Direct immediate impact
Carbon pollution causes more frequent and severe disasters, diseases and heat related deaths. The mental stress of evacuation and losing a home to a wildfire or flood is severe and far worse when lives are lost. Even small changes in our climate can cause diseases to spread into new zones, which causes fear and again lives. Especially among children, elderly, poor and outdoor workers, heat waves kill. Each life lost cascades into communities, causing depression, grief, guilt, isolation, regret and trauma.
Long term impact
The gradual and cumulative loss of our environment diminishes our quality of life. Our global temperature rise is manmade, ongoing, uncontrolled, and unprecedented since we evolved from apes. The coral reefs I dove in my youth are mostly dead now, and with them much of the abundance, beauty and diversity of marine life is disappearing or gone forever. Billions of humans rely on fish in our diet, now threatened by the climate crisis America chooses to ignore. Snowpack loss takes away both our winter recreation and breaks downstream ecosystems. More drought kills more crops and cattle. Excess heat endangers our forests and restricts our time outdoors.
Most Americans are anxious about our future, especially as our past inaction means that our climate will continue to worsen for the rest of our lives. So far this year, I’ve described how our climate crisis is driving mass migration, worsening public health, flooding cities, and increasingly costing our economy. And I’ve got seven more months to discuss other effects.
Band-aid Solutions
17% of Americans are taking prescription medication for their mental health. That’s roughly equivalent to the population of New England, New Jersey, New York, and Pennsylvania. While treating anxiety and depression with drugs helps individuals, medication doesn’t solve the climate crisis.
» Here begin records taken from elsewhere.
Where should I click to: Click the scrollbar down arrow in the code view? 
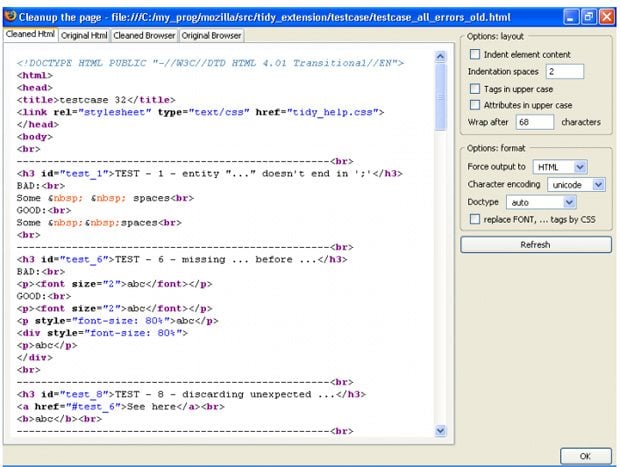(x=442, y=430)
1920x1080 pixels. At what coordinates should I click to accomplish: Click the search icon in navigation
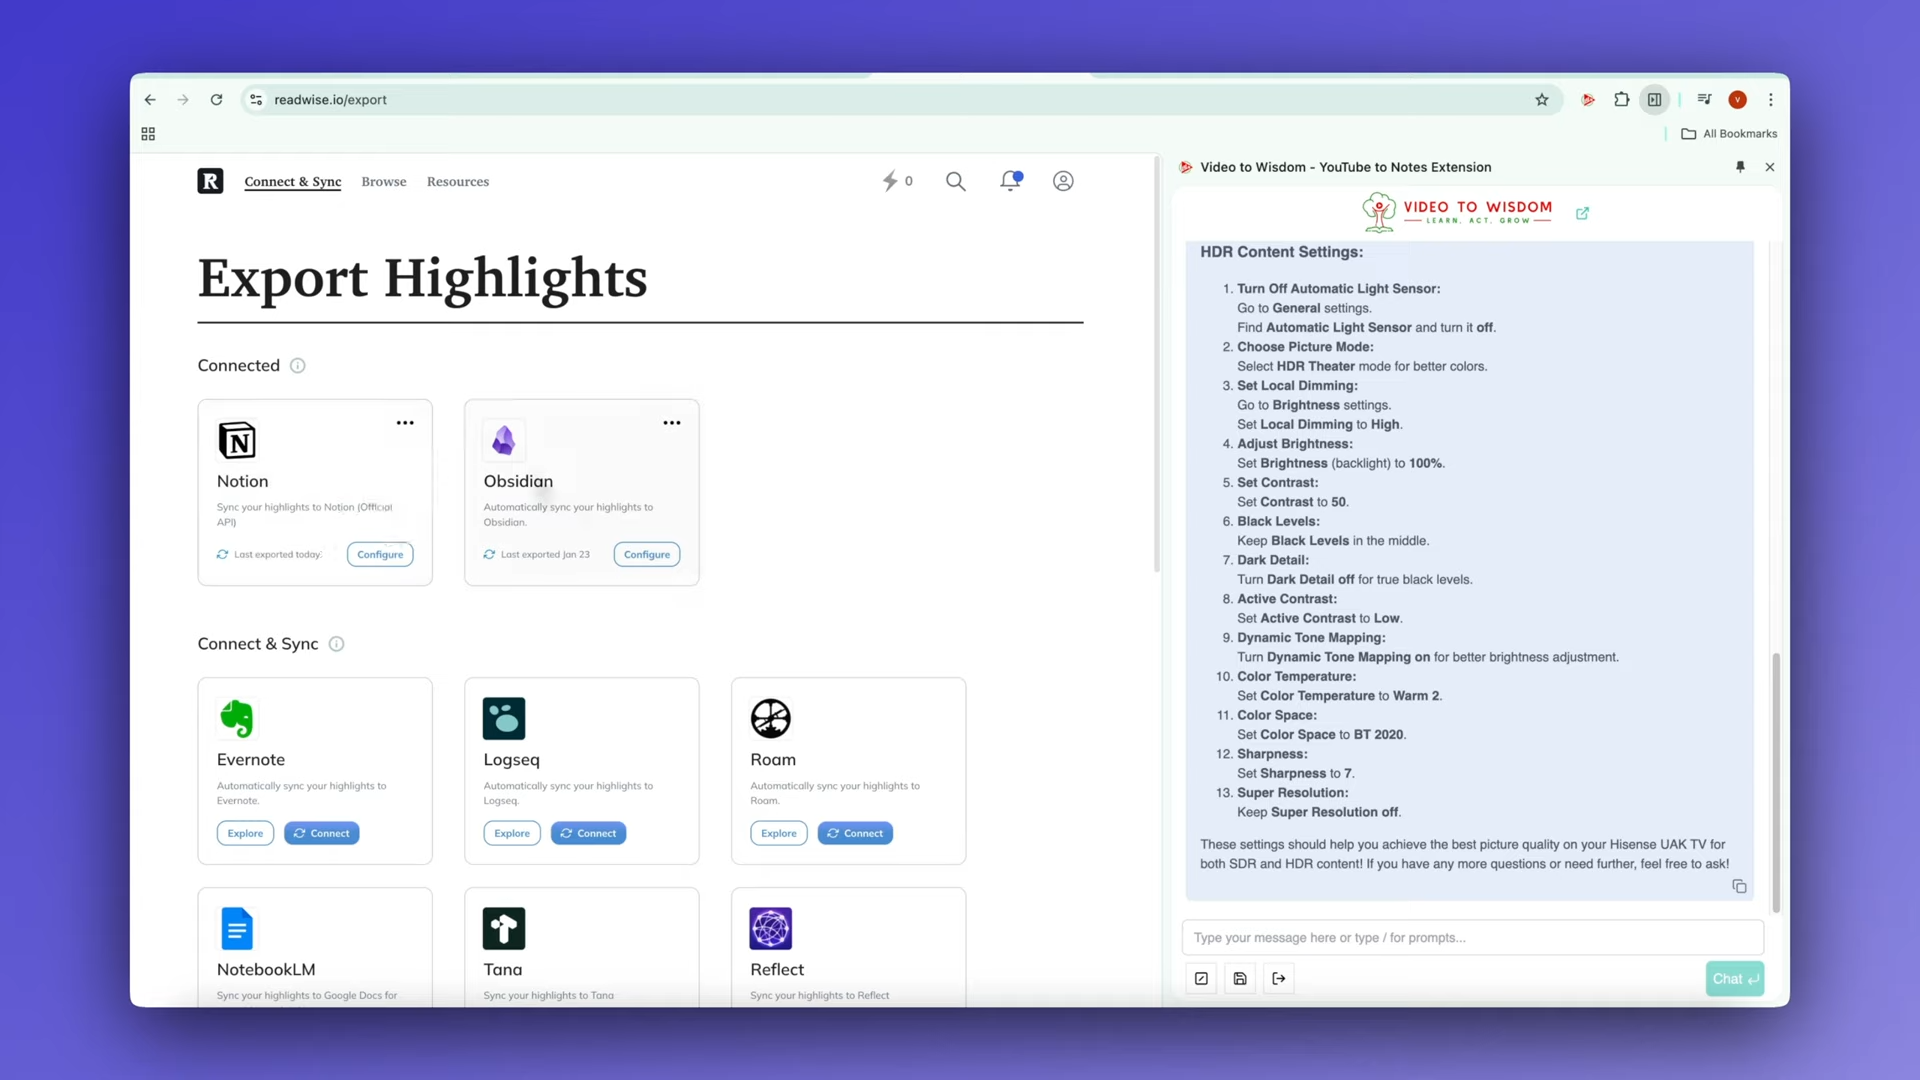pos(955,181)
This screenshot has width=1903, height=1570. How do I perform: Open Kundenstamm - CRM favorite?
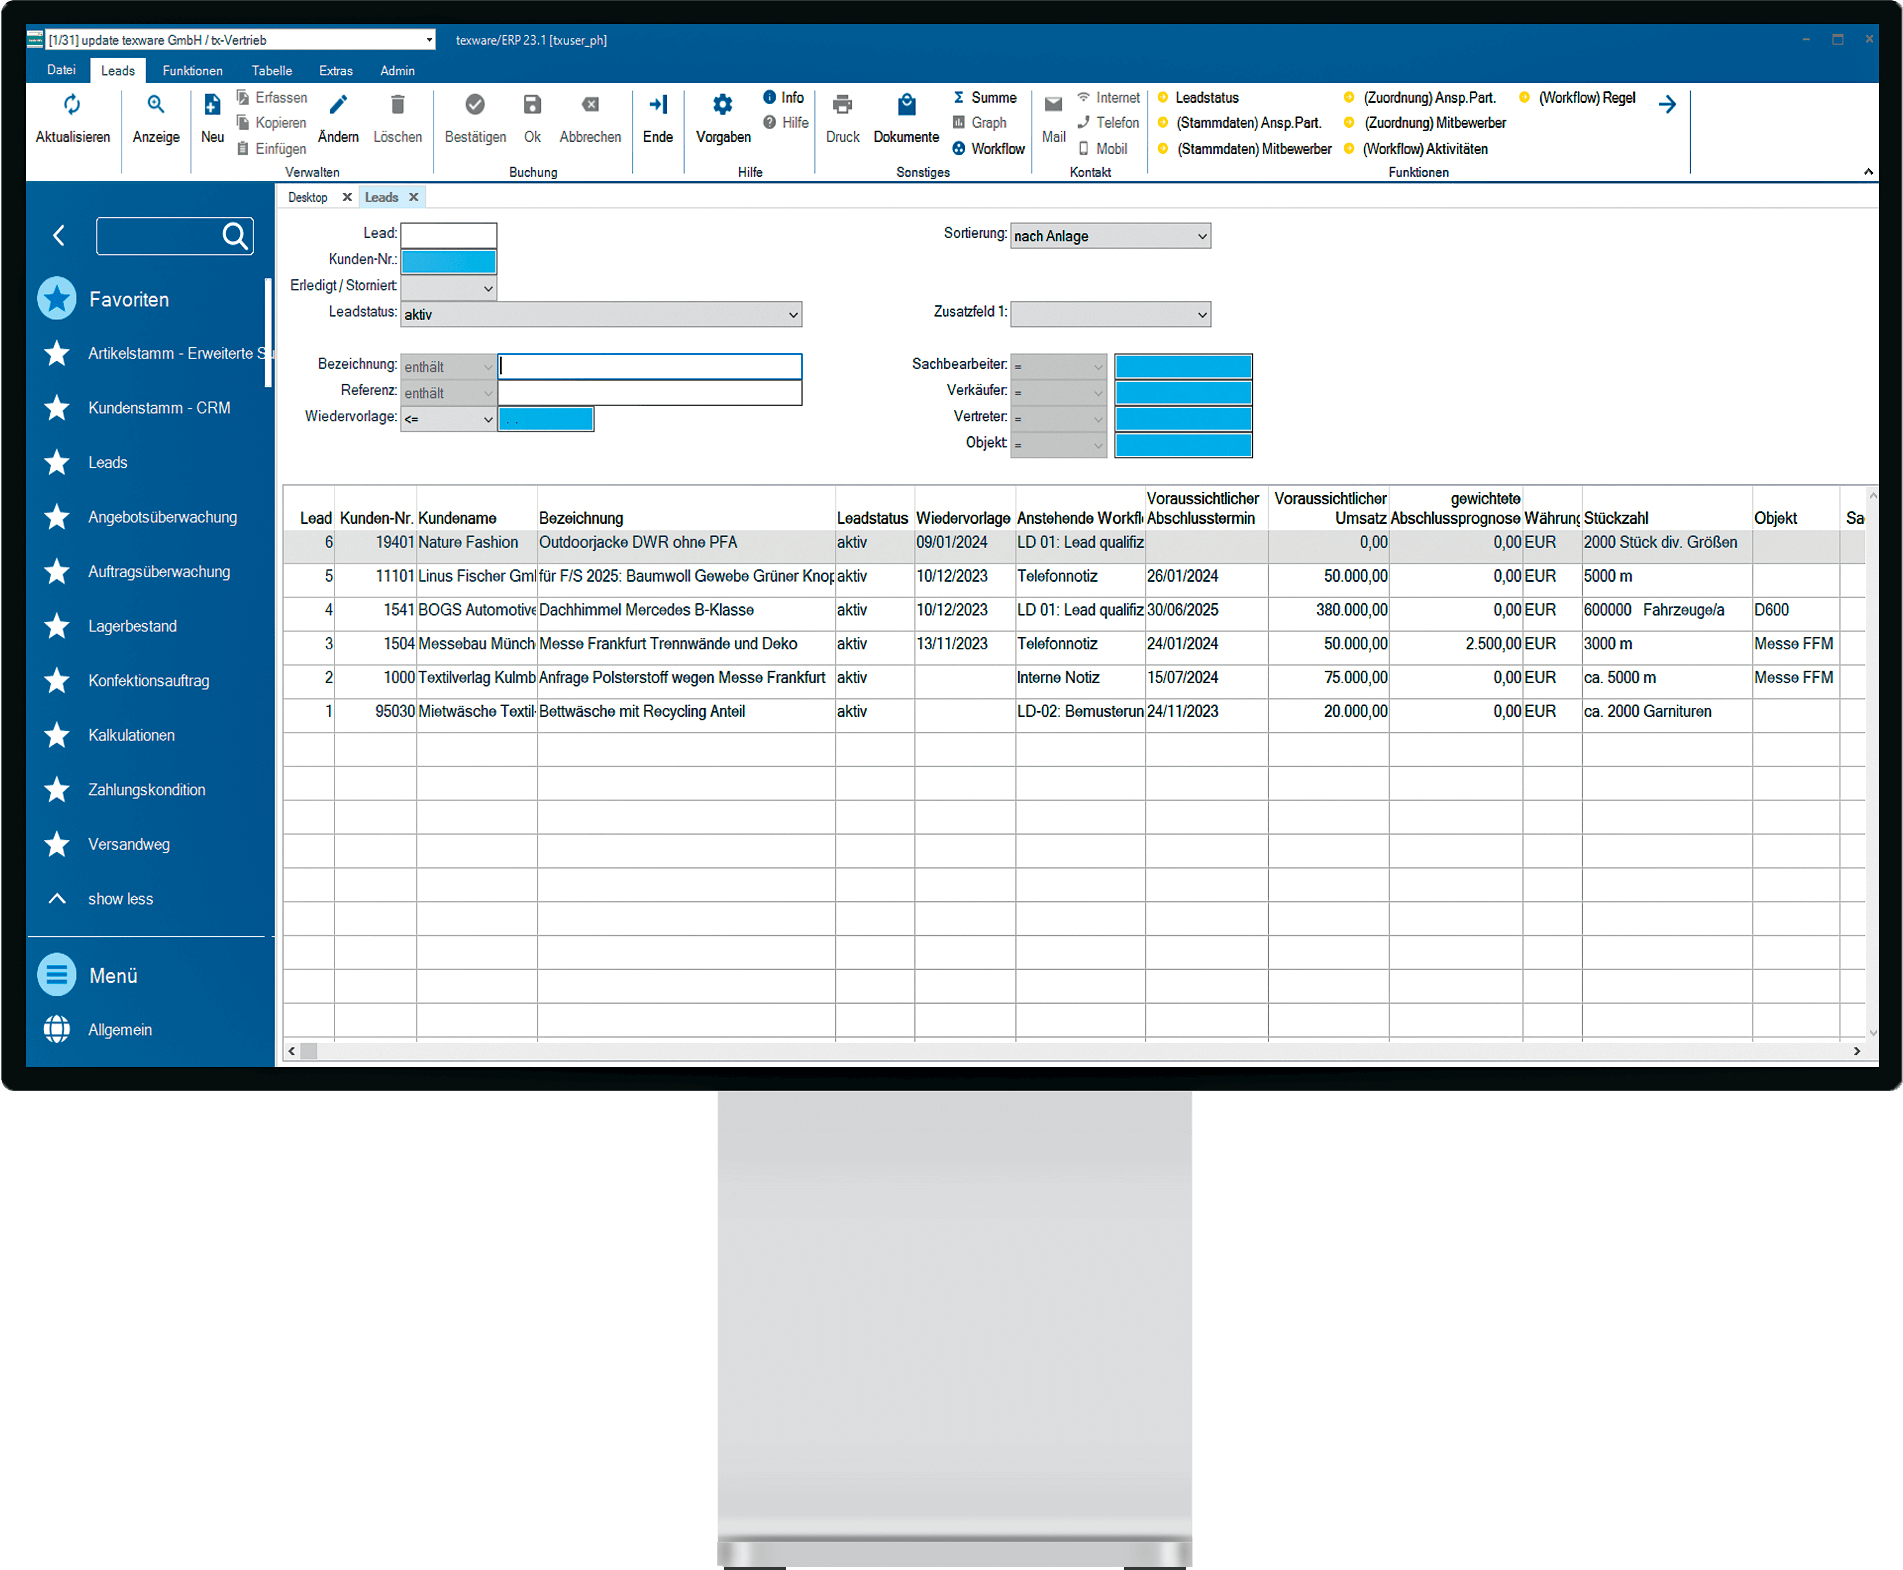coord(159,408)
The political party currently in charge actively suppresses climate education and science and has withdrawn from international climate commitments and cooperation. Neither confusing the public intentionally, denying the threat, enriching those who contribute to it, nor lying about the self-evident truth does anything to solve the climate crisis.
Real Solutions
Do something. Instead of being confused by misinformation, inaction, or just taking drugs, consciously choose to change your carbon footprint. You can’t save life on earth by yourself, but you can eat more locally grown vegetables, take fewer carbon-burning trips and buy locally produced goods and services. You may not own a media monster, but you can talk about the crazy weather with people you meet. You may not be a billionaire ballroom donor, but you can vote. All you must do is make an effort.
Ultimately, all we have is each other. If we communicate more, have more empathy, and try to understand each other better, then together we are all stronger. Individually, we may not have much, so we must make do with what we have. While one deranged man may believe that he alone can solve our problems, that’s wrong. When most of us understand and want to do something, then we can cooperate and get something really done. We the People have the real power. You should use yours to do good.